> [What is expected]
Every line from the one containing "1200x536 pixels. Task: Close" to the end of the data below should be copied exactly, but pictures should not.

= = = =

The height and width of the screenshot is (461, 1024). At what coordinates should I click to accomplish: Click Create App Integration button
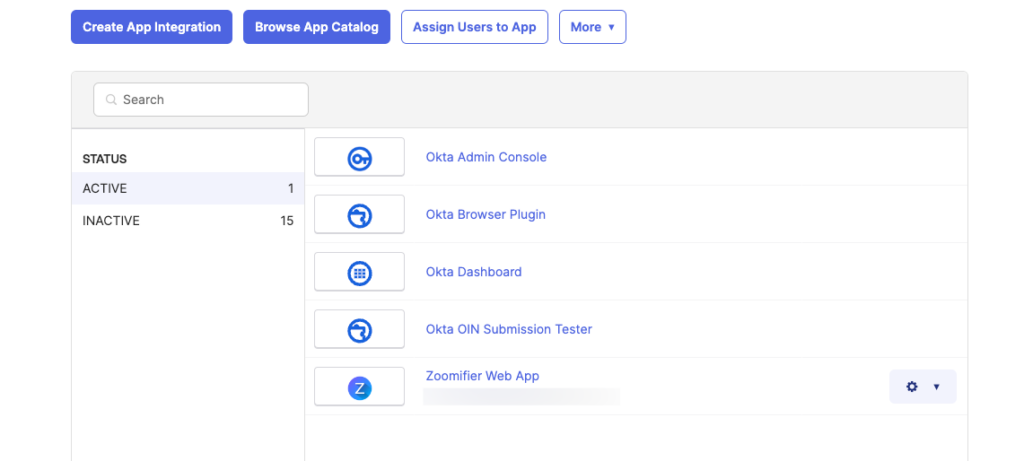click(152, 27)
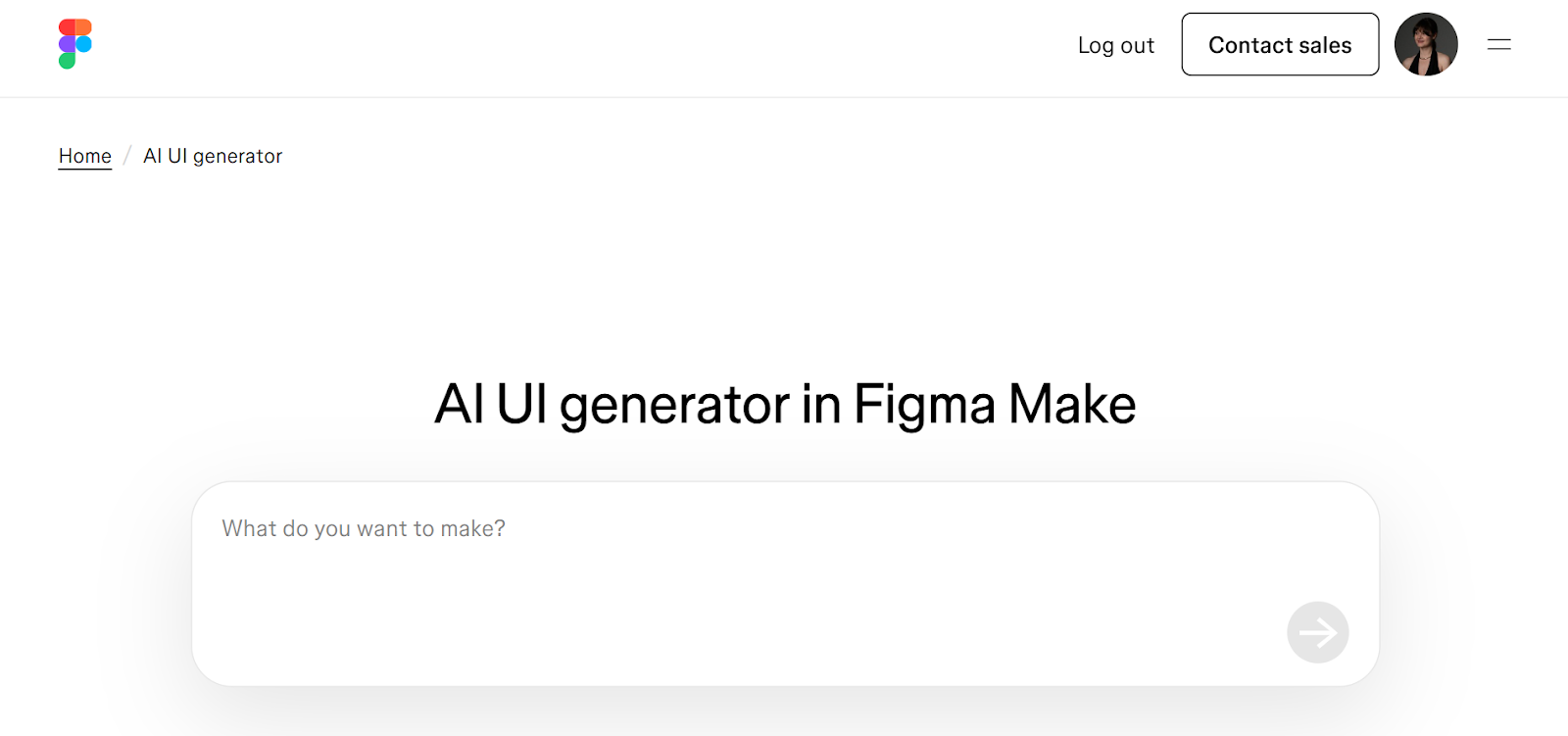1568x736 pixels.
Task: Submit the prompt with the arrow button
Action: [x=1317, y=632]
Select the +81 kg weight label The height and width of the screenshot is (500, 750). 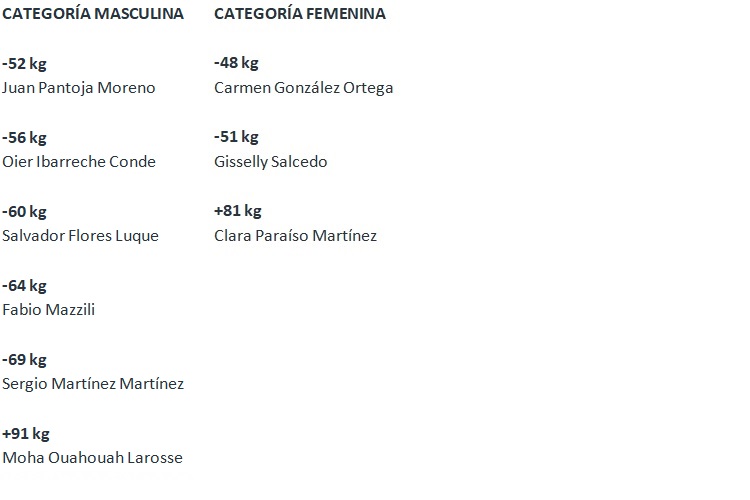pos(237,211)
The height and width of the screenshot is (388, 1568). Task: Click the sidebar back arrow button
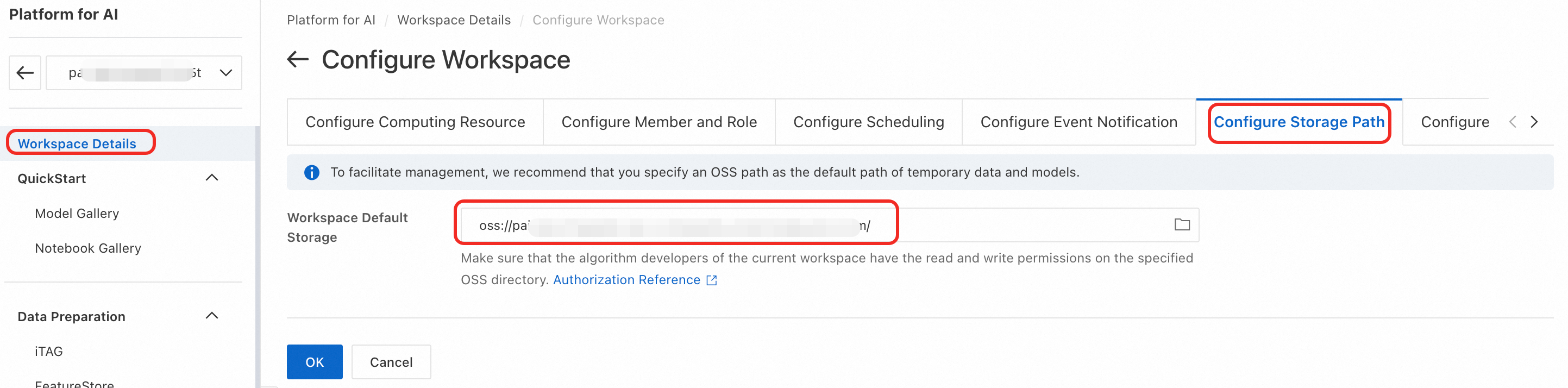[25, 73]
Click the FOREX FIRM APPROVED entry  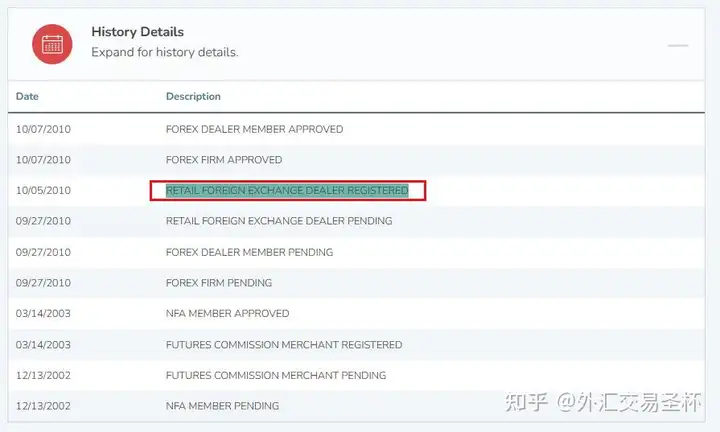224,160
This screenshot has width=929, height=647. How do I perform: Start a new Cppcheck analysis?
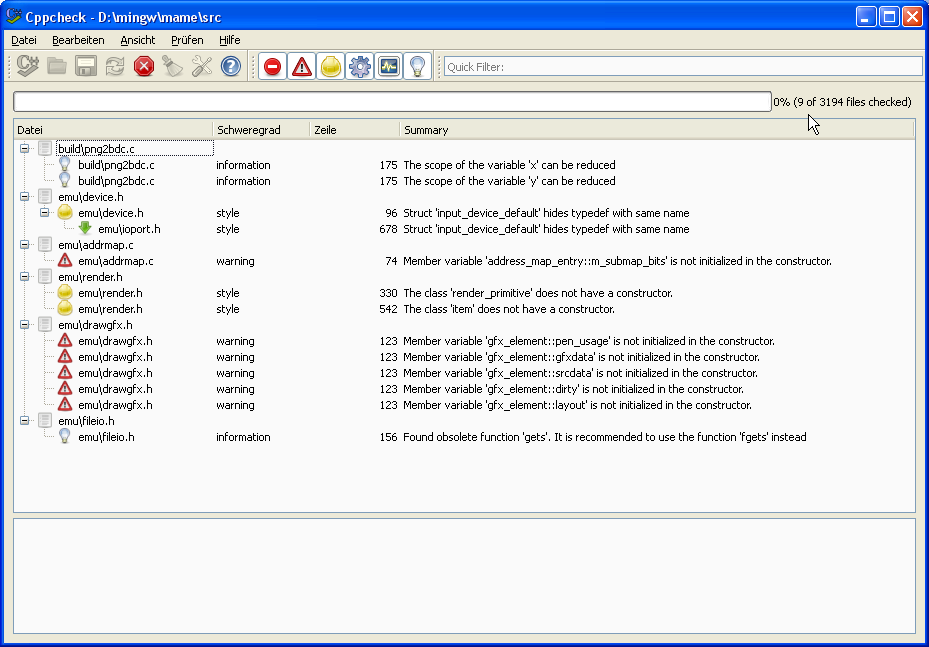28,66
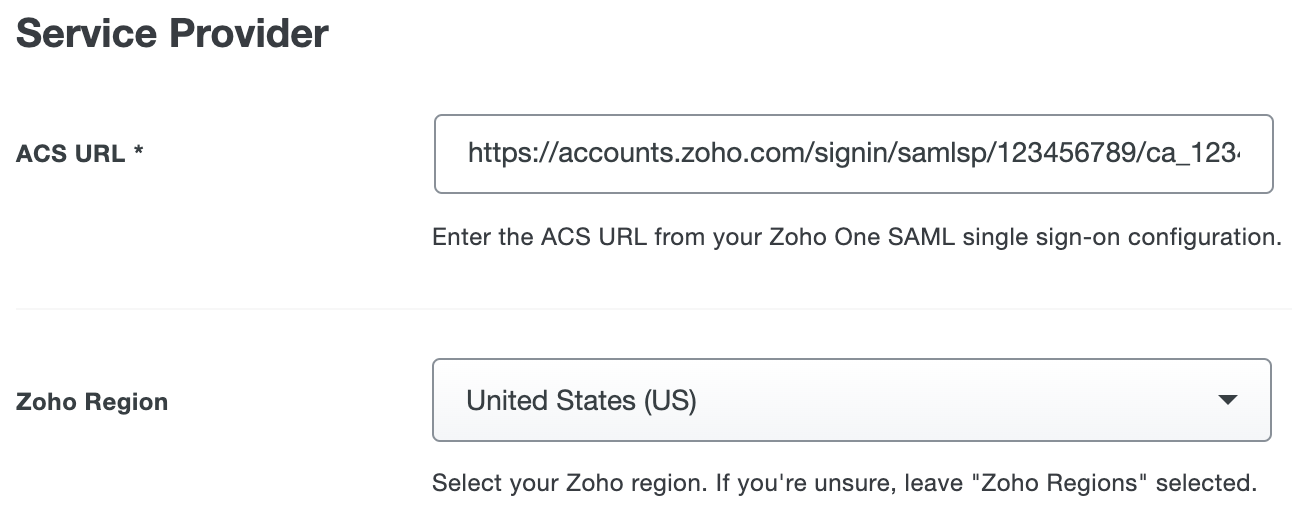Click the ACS URL helper text
This screenshot has height=516, width=1292.
coord(856,238)
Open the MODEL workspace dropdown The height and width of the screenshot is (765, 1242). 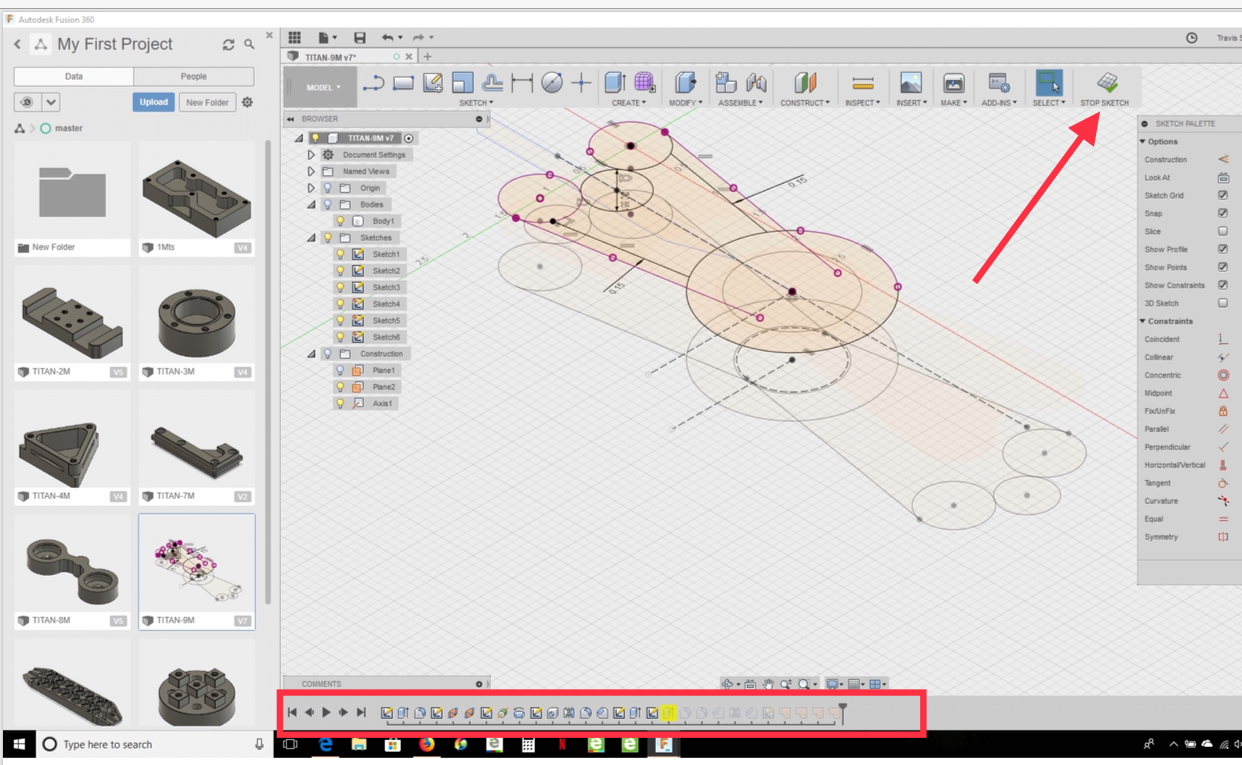click(x=322, y=87)
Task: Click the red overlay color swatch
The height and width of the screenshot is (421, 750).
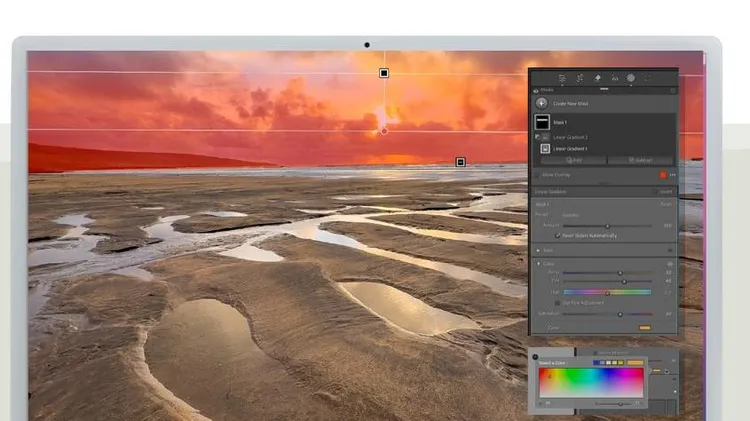Action: 662,173
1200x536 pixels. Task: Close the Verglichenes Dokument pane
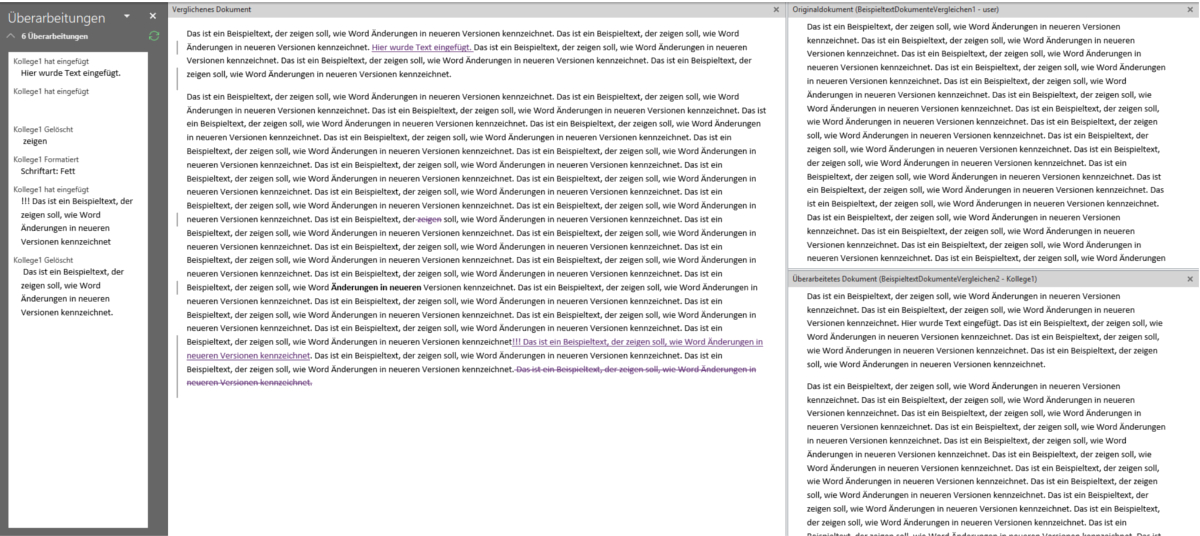pos(776,9)
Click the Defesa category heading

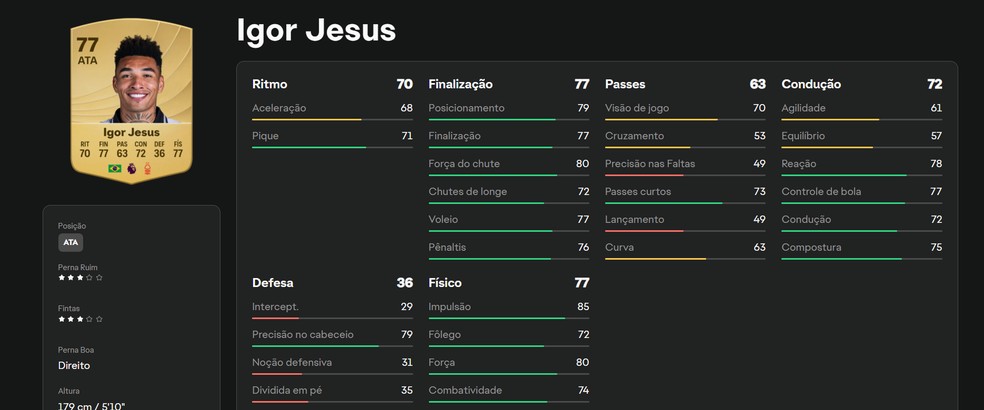pyautogui.click(x=273, y=283)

= = = =

> [Exercise output]
1200x536 pixels. Task: Close the Verglichenes Dokument pane
pos(776,9)
Click the Defesa category heading

pyautogui.click(x=273, y=283)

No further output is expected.